Deus escreve direito por linhas tortas



 
Pe. Alfredo J. Gonçalves
Assessor das Pastorais Sociais
Adital
Desde seus primórdios, a humanidade registra no trreno da história caminhos distorcidos e errantes. Um verdadeiro labirinto de vias múltiplas, diferentes e contraditórias, de becos sem saída, de veredas que levam a lugar nenhum. Tais descaminhos resultam de ações equivocadas ou imtepestivas, tanto a nível pessoal, familiar e comunitário quanto a nível nacional e internacional. A literatura de todos os tempos apresenta exemplos clássicos e simbólicos dessa condição da errância humana, tais como Abraão, "o arameu errante”; Ulisses, o peregrino de terras e mares; Dom Quixote, "o cavaleiro da triste figura”; Proust, "em busca do tempo perdido”, entre tantos outros. O próprio Jesus, abandona sua condição divina (Fl 2, 6-11), para fazer-se entre nós um profeta itinerante, que "não tinha onde repousar a cabeça”.
Apesar destas "linhas tortas”, como lembra o provérbio popular do título, não é tão difícil encontrar no pergaminho da história belas páginas, onde uma espécie de mão invísil "escreve direito”. É como se a luz de Deus penetrasse nos recantos mais obscuros e desconhecidos daquele labirinto humano, iluminando nossos passos em meio aos obstáculos e à escuridão que nos cerca. Daí a descoberta, por vezes inesperada e a posteriori, de um significado profundo para muitos acontecimentos aparentemente absurdos e sem sentido, como, por exemplo, o sofrimento e morte dos inocentes.

◆ TRECHOS DOS REGISTROS:
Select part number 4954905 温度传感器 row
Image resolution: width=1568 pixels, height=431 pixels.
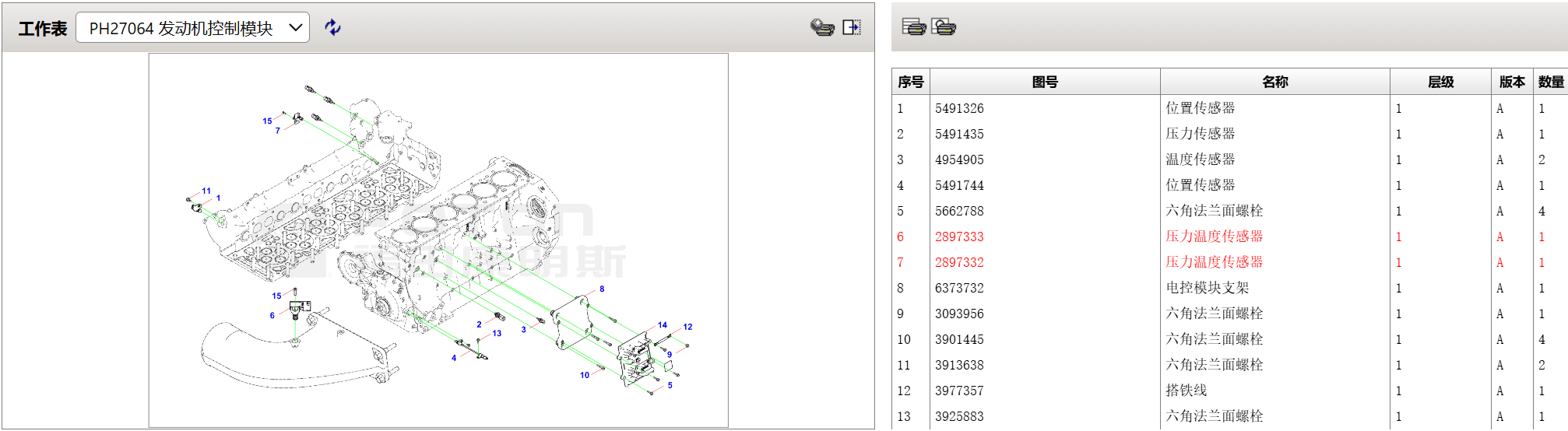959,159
...
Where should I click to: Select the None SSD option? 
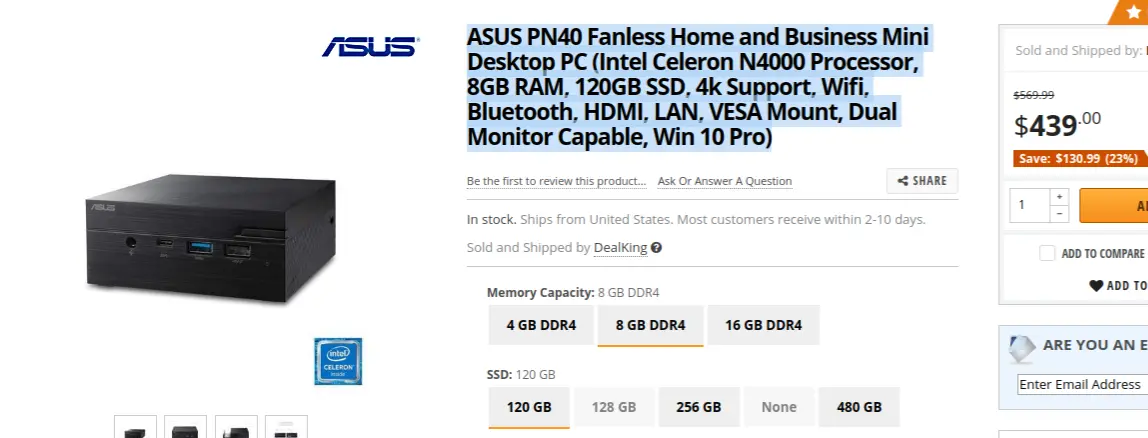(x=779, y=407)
---
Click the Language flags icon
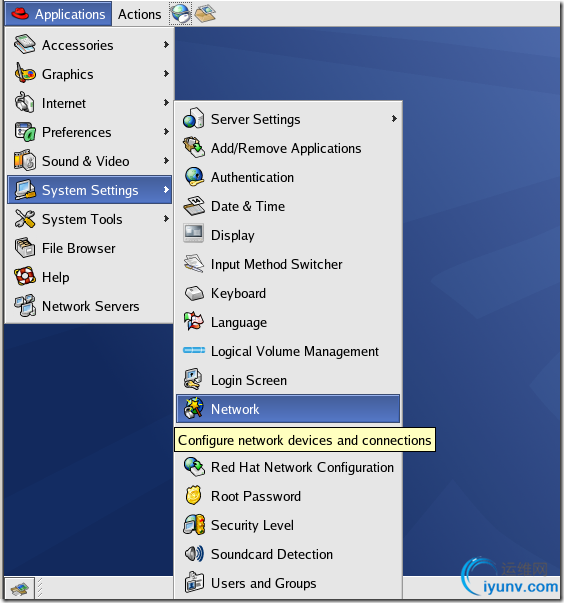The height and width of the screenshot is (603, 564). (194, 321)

◆ ENUNCIADO DA TAREFA:
Reproduza o texto fornecido do início ao fim, sem mudar nenhuma palavra, letra ou sinal.

◆ RESPOSTA DO EXERCÍCIO:
Deus escreve direito por linhas tortas



 
Pe. Alfredo J. Gonçalves
Assessor das Pastorais Sociais
Adital
Desde seus primórdios, a humanidade registra no trreno da história caminhos distorcidos e errantes. Um verdadeiro labirinto de vias múltiplas, diferentes e contraditórias, de becos sem saída, de veredas que levam a lugar nenhum. Tais descaminhos resultam de ações equivocadas ou imtepestivas, tanto a nível pessoal, familiar e comunitário quanto a nível nacional e internacional. A literatura de todos os tempos apresenta exemplos clássicos e simbólicos dessa condição da errância humana, tais como Abraão, "o arameu errante”; Ulisses, o peregrino de terras e mares; Dom Quixote, "o cavaleiro da triste figura”; Proust, "em busca do tempo perdido”, entre tantos outros. O próprio Jesus, abandona sua condição divina (Fl 2, 6-11), para fazer-se entre nós um profeta itinerante, que "não tinha onde repousar a cabeça”.
Apesar destas "linhas tortas”, como lembra o provérbio popular do título, não é tão difícil encontrar no pergaminho da história belas páginas, onde uma espécie de mão invísil "escreve direito”. É como se a luz de Deus penetrasse nos recantos mais obscuros e desconhecidos daquele labirinto humano, iluminando nossos passos em meio aos obstáculos e à escuridão que nos cerca. Daí a descoberta, por vezes inesperada e a posteriori, de um significado profundo para muitos acontecimentos aparentemente absurdos e sem sentido, como, por exemplo, o sofrimento e morte dos inocentes.